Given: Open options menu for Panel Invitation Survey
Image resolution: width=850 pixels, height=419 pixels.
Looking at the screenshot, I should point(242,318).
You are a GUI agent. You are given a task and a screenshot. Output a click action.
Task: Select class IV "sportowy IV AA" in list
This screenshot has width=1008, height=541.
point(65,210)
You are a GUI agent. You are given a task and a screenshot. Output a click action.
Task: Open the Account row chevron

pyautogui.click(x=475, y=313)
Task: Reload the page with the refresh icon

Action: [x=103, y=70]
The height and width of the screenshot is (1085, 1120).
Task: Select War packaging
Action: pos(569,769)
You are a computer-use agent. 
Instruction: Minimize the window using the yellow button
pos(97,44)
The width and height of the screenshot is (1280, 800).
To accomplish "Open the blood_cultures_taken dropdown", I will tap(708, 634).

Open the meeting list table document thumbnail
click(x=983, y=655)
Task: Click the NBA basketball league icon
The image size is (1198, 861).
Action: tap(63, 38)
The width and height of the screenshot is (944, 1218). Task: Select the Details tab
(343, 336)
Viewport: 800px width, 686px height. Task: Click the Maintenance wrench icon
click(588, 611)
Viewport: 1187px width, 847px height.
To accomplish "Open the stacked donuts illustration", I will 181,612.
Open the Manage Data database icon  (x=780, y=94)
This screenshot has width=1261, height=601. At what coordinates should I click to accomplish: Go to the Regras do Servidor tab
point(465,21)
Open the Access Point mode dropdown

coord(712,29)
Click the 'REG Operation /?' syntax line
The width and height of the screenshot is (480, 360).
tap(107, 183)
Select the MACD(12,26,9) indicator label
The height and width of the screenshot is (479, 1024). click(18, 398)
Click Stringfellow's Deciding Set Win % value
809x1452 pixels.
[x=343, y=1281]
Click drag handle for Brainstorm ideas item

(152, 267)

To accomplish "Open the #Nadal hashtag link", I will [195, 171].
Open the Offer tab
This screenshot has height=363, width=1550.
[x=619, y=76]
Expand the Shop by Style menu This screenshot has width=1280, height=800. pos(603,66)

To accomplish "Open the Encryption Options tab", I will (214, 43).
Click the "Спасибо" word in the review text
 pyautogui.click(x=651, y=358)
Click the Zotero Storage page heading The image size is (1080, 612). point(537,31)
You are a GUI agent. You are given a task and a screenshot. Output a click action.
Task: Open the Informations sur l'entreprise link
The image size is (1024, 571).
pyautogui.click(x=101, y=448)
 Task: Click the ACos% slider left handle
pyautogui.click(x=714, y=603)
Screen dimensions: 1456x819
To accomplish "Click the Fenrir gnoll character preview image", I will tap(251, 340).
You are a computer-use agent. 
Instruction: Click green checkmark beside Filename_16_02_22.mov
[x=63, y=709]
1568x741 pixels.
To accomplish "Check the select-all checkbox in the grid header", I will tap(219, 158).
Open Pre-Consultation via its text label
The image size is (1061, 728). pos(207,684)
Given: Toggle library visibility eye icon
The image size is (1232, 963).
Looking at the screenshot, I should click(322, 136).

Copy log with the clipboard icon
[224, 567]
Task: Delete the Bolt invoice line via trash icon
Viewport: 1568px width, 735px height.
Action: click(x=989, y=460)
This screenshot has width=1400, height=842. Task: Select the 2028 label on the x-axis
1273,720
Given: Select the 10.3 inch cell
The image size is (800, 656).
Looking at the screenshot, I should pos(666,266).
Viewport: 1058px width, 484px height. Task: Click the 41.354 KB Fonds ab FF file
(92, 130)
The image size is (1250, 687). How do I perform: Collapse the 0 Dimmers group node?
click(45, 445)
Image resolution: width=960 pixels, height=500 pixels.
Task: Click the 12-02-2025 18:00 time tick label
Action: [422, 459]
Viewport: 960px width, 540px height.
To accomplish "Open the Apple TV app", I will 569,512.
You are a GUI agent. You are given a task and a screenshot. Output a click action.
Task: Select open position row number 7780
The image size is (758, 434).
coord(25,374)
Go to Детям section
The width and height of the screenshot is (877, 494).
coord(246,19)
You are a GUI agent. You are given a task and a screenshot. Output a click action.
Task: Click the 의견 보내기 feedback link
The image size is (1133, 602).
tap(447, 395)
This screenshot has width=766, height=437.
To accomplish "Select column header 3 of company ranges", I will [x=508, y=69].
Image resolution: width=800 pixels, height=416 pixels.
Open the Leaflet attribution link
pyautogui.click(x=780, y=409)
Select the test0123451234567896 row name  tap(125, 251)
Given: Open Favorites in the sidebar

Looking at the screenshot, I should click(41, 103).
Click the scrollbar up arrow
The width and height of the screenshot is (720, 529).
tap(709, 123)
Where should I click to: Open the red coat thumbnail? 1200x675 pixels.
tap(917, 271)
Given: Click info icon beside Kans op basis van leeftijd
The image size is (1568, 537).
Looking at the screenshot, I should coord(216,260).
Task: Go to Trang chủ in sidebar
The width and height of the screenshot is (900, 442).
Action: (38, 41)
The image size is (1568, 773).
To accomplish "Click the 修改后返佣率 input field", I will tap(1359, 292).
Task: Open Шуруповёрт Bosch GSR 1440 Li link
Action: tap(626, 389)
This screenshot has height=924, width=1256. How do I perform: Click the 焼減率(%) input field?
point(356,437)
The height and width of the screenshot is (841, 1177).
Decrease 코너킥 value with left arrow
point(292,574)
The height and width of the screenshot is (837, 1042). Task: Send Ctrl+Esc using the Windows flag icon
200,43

*-*-*

Task item:
Each record above, in full: retype it verbatim.

Result:
Given: Open options menu for Panel Invitation Survey
Image resolution: width=850 pixels, height=419 pixels.
Looking at the screenshot, I should point(242,318).
You are a GUI agent. You are given a task and a screenshot. Output a click action.
Task: Select class IV "sportowy IV AA" in list
This screenshot has width=1008, height=541.
point(65,210)
You are a GUI agent. You are given a task and a screenshot. Output a click action.
Task: Open the Account row chevron

pyautogui.click(x=475, y=313)
Task: Reload the page with the refresh icon

Action: [x=103, y=70]
The height and width of the screenshot is (1085, 1120).
Task: Select War packaging
Action: pos(569,769)
You are a computer-use agent. 
Instruction: Minimize the window using the yellow button
pos(97,44)
The width and height of the screenshot is (1280, 800).
To accomplish "Open the blood_cultures_taken dropdown", I will tap(708, 634).

Open the meeting list table document thumbnail
click(x=983, y=655)
Task: Click the NBA basketball league icon
The image size is (1198, 861).
Action: tap(63, 38)
The width and height of the screenshot is (944, 1218). Task: Select the Details tab
(343, 336)
Viewport: 800px width, 686px height. Task: Click the Maintenance wrench icon
click(588, 611)
Viewport: 1187px width, 847px height.
To accomplish "Open the stacked donuts illustration", I will 181,612.
Open the Manage Data database icon  (x=780, y=94)
This screenshot has width=1261, height=601. At what coordinates should I click to accomplish: Go to the Regras do Servidor tab
point(465,21)
Open the Access Point mode dropdown

coord(712,29)
Click the 'REG Operation /?' syntax line
The width and height of the screenshot is (480, 360).
tap(107, 183)
Select the MACD(12,26,9) indicator label
The height and width of the screenshot is (479, 1024). click(18, 398)
Click Stringfellow's Deciding Set Win % value
809x1452 pixels.
[x=343, y=1281]
Click drag handle for Brainstorm ideas item

(152, 267)

To accomplish "Open the #Nadal hashtag link", I will [195, 171].
Open the Offer tab
This screenshot has height=363, width=1550.
[x=619, y=76]
Expand the Shop by Style menu This screenshot has width=1280, height=800. pos(603,66)

To accomplish "Open the Encryption Options tab", I will (214, 43).
Click the "Спасибо" word in the review text
 pyautogui.click(x=651, y=358)
Click the Zotero Storage page heading The image size is (1080, 612). point(537,31)
You are a GUI agent. You are given a task and a screenshot. Output a click action.
Task: Open the Informations sur l'entreprise link
The image size is (1024, 571).
pyautogui.click(x=101, y=448)
 Task: Click the ACos% slider left handle
pyautogui.click(x=714, y=603)
Screen dimensions: 1456x819
To accomplish "Click the Fenrir gnoll character preview image", I will tap(251, 340).
You are a computer-use agent. 
Instruction: Click green checkmark beside Filename_16_02_22.mov
[x=63, y=709]
1568x741 pixels.
To accomplish "Check the select-all checkbox in the grid header", I will tap(219, 158).
Open Pre-Consultation via its text label
The image size is (1061, 728). pos(207,684)
Given: Toggle library visibility eye icon
The image size is (1232, 963).
Looking at the screenshot, I should click(322, 136).

Copy log with the clipboard icon
[224, 567]
Task: Delete the Bolt invoice line via trash icon
Viewport: 1568px width, 735px height.
Action: click(x=989, y=460)
This screenshot has width=1400, height=842. Task: Select the 2028 label on the x-axis
1273,720
Given: Select the 10.3 inch cell
The image size is (800, 656).
Looking at the screenshot, I should pos(666,266).
Viewport: 1058px width, 484px height. Task: Click the 41.354 KB Fonds ab FF file
(92, 130)
The image size is (1250, 687). How do I perform: Collapse the 0 Dimmers group node?
click(45, 445)
Image resolution: width=960 pixels, height=500 pixels.
Task: Click the 12-02-2025 18:00 time tick label
Action: [422, 459]
Viewport: 960px width, 540px height.
To accomplish "Open the Apple TV app", I will 569,512.
You are a GUI agent. You are given a task and a screenshot. Output a click action.
Task: Select open position row number 7780
The image size is (758, 434).
coord(25,374)
Go to Детям section
The width and height of the screenshot is (877, 494).
coord(246,19)
You are a GUI agent. You are given a task and a screenshot. Output a click action.
Task: Click the 의견 보내기 feedback link
The image size is (1133, 602).
tap(447, 395)
This screenshot has width=766, height=437.
To accomplish "Select column header 3 of company ranges", I will [x=508, y=69].
Image resolution: width=800 pixels, height=416 pixels.
Open the Leaflet attribution link
pyautogui.click(x=780, y=409)
Select the test0123451234567896 row name  tap(125, 251)
Given: Open Favorites in the sidebar

Looking at the screenshot, I should click(41, 103).
Click the scrollbar up arrow
The width and height of the screenshot is (720, 529).
tap(709, 123)
Where should I click to: Open the red coat thumbnail? 1200x675 pixels.
tap(917, 271)
Given: Click info icon beside Kans op basis van leeftijd
The image size is (1568, 537).
Looking at the screenshot, I should coord(216,260).
Task: Go to Trang chủ in sidebar
The width and height of the screenshot is (900, 442).
Action: (38, 41)
The image size is (1568, 773).
To accomplish "Click the 修改后返佣率 input field", I will tap(1359, 292).
Task: Open Шуруповёрт Bosch GSR 1440 Li link
Action: tap(626, 389)
This screenshot has height=924, width=1256. How do I perform: Click the 焼減率(%) input field?
point(356,437)
The height and width of the screenshot is (841, 1177).
Decrease 코너킥 value with left arrow
point(292,574)
The height and width of the screenshot is (837, 1042). Task: Send Ctrl+Esc using the Windows flag icon
200,43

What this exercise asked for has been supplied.